Reports of a coaching staff enraged to see the execs leave the office early the night before the trade deadline is, if true, evidence of a serious fracture in Berea.
It means coaches are now making people outside the building privy to the dynamics inside. That's never good.
Best case, the Browns would've given up too much for McCarron.
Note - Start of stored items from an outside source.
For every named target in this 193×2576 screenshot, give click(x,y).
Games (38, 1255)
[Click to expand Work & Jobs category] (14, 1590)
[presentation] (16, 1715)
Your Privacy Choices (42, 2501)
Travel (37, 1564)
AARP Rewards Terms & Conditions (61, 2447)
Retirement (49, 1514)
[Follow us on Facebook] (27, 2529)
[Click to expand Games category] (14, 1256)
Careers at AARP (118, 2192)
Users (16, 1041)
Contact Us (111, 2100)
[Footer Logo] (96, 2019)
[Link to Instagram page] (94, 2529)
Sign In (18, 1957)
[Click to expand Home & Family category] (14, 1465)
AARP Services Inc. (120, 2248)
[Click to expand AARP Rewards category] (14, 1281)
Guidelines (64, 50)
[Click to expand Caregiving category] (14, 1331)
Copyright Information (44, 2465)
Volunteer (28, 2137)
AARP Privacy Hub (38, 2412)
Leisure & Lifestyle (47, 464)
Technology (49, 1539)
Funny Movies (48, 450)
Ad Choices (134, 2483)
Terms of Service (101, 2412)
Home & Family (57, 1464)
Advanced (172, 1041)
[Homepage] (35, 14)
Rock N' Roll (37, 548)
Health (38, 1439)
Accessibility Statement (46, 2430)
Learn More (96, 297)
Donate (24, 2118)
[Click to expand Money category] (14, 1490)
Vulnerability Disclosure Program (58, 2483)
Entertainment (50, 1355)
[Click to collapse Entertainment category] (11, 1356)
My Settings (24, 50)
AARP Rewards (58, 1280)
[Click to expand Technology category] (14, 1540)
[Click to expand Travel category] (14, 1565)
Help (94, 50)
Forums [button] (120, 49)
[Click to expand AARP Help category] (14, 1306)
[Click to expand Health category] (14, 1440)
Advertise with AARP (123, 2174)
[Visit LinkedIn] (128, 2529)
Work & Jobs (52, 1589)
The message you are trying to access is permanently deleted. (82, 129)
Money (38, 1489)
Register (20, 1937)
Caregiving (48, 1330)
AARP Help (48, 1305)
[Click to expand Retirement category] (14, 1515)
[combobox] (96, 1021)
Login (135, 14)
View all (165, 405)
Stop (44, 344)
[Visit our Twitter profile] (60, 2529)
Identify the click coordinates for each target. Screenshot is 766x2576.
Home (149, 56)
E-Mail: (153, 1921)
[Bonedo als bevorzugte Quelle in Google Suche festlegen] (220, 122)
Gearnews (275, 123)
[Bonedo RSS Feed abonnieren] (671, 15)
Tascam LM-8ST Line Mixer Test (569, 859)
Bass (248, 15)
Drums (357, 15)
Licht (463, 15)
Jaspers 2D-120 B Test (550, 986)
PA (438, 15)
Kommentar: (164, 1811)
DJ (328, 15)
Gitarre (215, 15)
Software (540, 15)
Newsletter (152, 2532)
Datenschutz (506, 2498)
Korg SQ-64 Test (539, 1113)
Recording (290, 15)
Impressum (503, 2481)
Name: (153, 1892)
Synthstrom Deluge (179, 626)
A second and third rounder is a higher price tag than the 49ers paid to extricate Garoppolo from the Patriots.
And it makes so little sense you now have to wonder if the front office lost a power struggle to Hue Jackson, or panicked and threw him a bone.
Either way this is bad business.
If a front office can lose a power struggle to a head coach who's 1-23, whatever that says about its standing with ownership cannot be good.
In a 24-hour period, the Browns were not involved with Garoppolo, then suddenly overly enthusiastic in chasing McCarron, then a non-player again because of a failure to get the paper work in on time?
The take from Cincinnati is the Browns didn't seem to be on the same page -- imagine that -- and that disagreement over the cost of the deal figured into the delay.
The Bengals got their paperwork signed and into the league office at 3:55. The Browns paperwork didn't arrive before the 4 p.m. deadline.
The Browns front office is relatively green by NFL definition, but that falls well short of a satisfactory explanation for what happened.
At the same time, you wonder how upset the front office is that such a questionable deal didn't go through.
A coaching staff that already doubted everyone was pulling in the same direction was given more reason to be suspicious.
In one simple non-transaction, the Browns covered all the bases of dysfunction.
The front office showed panic in placating the coaching staff. As for contradiction, take your pick.
Valuing McCarron higher on the trade market than what the Niners paid for Garoppolo.
Or being willing to bring in a quarterback who might win a few games but compromise the 2018 draft and chances of landing a franchise quarterback there.
If the Browns end up parting ways with kicker Zane Gonzalez this week as rumored, no one would blame him if his first thought was, "Oh, so I'm the problem here?"
We were once again left wondering by day's end if anyone - front office or coaching staff - knows what a franchise quarterback looks like.
And how long it will take the owner who put this marriage together to seek yet another annulment.